Data entries:
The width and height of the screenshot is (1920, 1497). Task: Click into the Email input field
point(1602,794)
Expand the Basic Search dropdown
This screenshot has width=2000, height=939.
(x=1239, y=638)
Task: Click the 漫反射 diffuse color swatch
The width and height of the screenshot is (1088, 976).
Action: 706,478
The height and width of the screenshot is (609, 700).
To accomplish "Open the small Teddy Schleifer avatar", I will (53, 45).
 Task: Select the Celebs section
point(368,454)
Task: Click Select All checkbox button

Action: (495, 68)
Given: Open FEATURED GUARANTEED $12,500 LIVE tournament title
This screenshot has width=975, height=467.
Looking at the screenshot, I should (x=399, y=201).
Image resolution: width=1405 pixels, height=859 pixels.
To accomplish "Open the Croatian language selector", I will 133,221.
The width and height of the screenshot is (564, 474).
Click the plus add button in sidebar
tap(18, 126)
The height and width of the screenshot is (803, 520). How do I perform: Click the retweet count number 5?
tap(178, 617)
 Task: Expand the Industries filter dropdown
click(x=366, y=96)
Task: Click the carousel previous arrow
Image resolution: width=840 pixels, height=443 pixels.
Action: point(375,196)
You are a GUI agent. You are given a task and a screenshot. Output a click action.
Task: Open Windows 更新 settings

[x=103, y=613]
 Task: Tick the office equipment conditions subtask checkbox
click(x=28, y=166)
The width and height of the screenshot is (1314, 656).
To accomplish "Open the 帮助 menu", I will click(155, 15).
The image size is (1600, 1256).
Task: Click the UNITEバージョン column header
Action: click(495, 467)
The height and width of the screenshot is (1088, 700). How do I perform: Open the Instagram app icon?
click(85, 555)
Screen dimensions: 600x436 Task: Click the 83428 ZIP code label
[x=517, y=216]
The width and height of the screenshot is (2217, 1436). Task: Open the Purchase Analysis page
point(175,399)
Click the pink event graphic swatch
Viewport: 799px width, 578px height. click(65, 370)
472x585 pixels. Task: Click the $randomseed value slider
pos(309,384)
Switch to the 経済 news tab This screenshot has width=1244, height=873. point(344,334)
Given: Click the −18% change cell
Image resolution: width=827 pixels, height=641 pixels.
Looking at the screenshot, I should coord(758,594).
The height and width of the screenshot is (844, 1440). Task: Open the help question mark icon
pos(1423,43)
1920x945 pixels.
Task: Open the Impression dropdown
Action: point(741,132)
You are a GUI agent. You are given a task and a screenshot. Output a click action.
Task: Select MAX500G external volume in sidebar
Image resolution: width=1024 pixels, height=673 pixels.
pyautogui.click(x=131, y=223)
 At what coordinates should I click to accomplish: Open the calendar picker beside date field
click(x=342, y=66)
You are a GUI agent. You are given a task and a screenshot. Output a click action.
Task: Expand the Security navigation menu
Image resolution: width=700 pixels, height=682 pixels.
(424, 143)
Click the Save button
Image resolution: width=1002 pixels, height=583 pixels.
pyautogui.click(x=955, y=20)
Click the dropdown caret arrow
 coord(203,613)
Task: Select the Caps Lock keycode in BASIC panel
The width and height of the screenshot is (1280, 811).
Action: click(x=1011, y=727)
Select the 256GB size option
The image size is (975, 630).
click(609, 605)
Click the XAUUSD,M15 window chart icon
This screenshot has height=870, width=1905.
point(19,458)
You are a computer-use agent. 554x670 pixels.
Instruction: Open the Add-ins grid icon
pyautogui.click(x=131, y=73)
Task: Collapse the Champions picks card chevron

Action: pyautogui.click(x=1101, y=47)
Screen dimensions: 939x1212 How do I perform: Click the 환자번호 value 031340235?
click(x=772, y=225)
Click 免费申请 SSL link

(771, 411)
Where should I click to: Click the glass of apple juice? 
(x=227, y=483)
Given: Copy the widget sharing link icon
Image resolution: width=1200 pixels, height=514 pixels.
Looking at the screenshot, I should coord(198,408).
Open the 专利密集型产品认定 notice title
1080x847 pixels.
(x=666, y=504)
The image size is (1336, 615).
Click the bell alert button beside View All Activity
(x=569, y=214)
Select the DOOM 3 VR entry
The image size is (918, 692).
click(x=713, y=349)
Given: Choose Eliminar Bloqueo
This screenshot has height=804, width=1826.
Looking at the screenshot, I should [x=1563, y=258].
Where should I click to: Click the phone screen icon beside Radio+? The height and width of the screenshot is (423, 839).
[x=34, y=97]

Assigned task:
Repeat all the data, every line exactly.

Answer box:
The width and height of the screenshot is (1920, 1497). Task: Click into the Email input field
point(1602,794)
Expand the Basic Search dropdown
This screenshot has width=2000, height=939.
(x=1239, y=638)
Task: Click the 漫反射 diffuse color swatch
The width and height of the screenshot is (1088, 976).
Action: 706,478
The height and width of the screenshot is (609, 700).
To accomplish "Open the small Teddy Schleifer avatar", I will (53, 45).
 Task: Select the Celebs section
point(368,454)
Task: Click Select All checkbox button

Action: (495, 68)
Given: Open FEATURED GUARANTEED $12,500 LIVE tournament title
This screenshot has width=975, height=467.
Looking at the screenshot, I should (x=399, y=201).
Image resolution: width=1405 pixels, height=859 pixels.
To accomplish "Open the Croatian language selector", I will 133,221.
The width and height of the screenshot is (564, 474).
Click the plus add button in sidebar
tap(18, 126)
The height and width of the screenshot is (803, 520). How do I perform: Click the retweet count number 5?
tap(178, 617)
 Task: Expand the Industries filter dropdown
click(x=366, y=96)
Task: Click the carousel previous arrow
Image resolution: width=840 pixels, height=443 pixels.
Action: point(375,196)
You are a GUI agent. You are given a task and a screenshot. Output a click action.
Task: Open Windows 更新 settings

[x=103, y=613]
 Task: Tick the office equipment conditions subtask checkbox
click(x=28, y=166)
The width and height of the screenshot is (1314, 656).
To accomplish "Open the 帮助 menu", I will click(155, 15).
The image size is (1600, 1256).
Task: Click the UNITEバージョン column header
Action: click(495, 467)
The height and width of the screenshot is (1088, 700). How do I perform: Open the Instagram app icon?
click(85, 555)
Screen dimensions: 600x436 Task: Click the 83428 ZIP code label
[x=517, y=216]
The width and height of the screenshot is (2217, 1436). Task: Open the Purchase Analysis page
point(175,399)
Click the pink event graphic swatch
Viewport: 799px width, 578px height. click(65, 370)
472x585 pixels. Task: Click the $randomseed value slider
pos(309,384)
Switch to the 経済 news tab This screenshot has width=1244, height=873. point(344,334)
Given: Click the −18% change cell
Image resolution: width=827 pixels, height=641 pixels.
Looking at the screenshot, I should coord(758,594).
The height and width of the screenshot is (844, 1440). Task: Open the help question mark icon
pos(1423,43)
1920x945 pixels.
Task: Open the Impression dropdown
Action: point(741,132)
You are a GUI agent. You are given a task and a screenshot. Output a click action.
Task: Select MAX500G external volume in sidebar
Image resolution: width=1024 pixels, height=673 pixels.
pyautogui.click(x=131, y=223)
 At what coordinates should I click to accomplish: Open the calendar picker beside date field
click(x=342, y=66)
You are a GUI agent. You are given a task and a screenshot. Output a click action.
Task: Expand the Security navigation menu
Image resolution: width=700 pixels, height=682 pixels.
(424, 143)
Click the Save button
Image resolution: width=1002 pixels, height=583 pixels.
pyautogui.click(x=955, y=20)
Click the dropdown caret arrow
 coord(203,613)
Task: Select the Caps Lock keycode in BASIC panel
The width and height of the screenshot is (1280, 811).
Action: click(x=1011, y=727)
Select the 256GB size option
The image size is (975, 630).
click(609, 605)
Click the XAUUSD,M15 window chart icon
This screenshot has height=870, width=1905.
point(19,458)
You are a computer-use agent. 554x670 pixels.
Instruction: Open the Add-ins grid icon
pyautogui.click(x=131, y=73)
Task: Collapse the Champions picks card chevron

Action: pyautogui.click(x=1101, y=47)
Screen dimensions: 939x1212 How do I perform: Click the 환자번호 value 031340235?
click(x=772, y=225)
Click 免费申请 SSL link

(771, 411)
Where should I click to: Click the glass of apple juice? 
(x=227, y=483)
Given: Copy the widget sharing link icon
Image resolution: width=1200 pixels, height=514 pixels.
Looking at the screenshot, I should coord(198,408).
Open the 专利密集型产品认定 notice title
1080x847 pixels.
(x=666, y=504)
The image size is (1336, 615).
Click the bell alert button beside View All Activity
(x=569, y=214)
Select the DOOM 3 VR entry
The image size is (918, 692).
click(x=713, y=349)
Given: Choose Eliminar Bloqueo
This screenshot has height=804, width=1826.
Looking at the screenshot, I should [x=1563, y=258].
Where should I click to: Click the phone screen icon beside Radio+? The height and width of the screenshot is (423, 839).
[x=34, y=97]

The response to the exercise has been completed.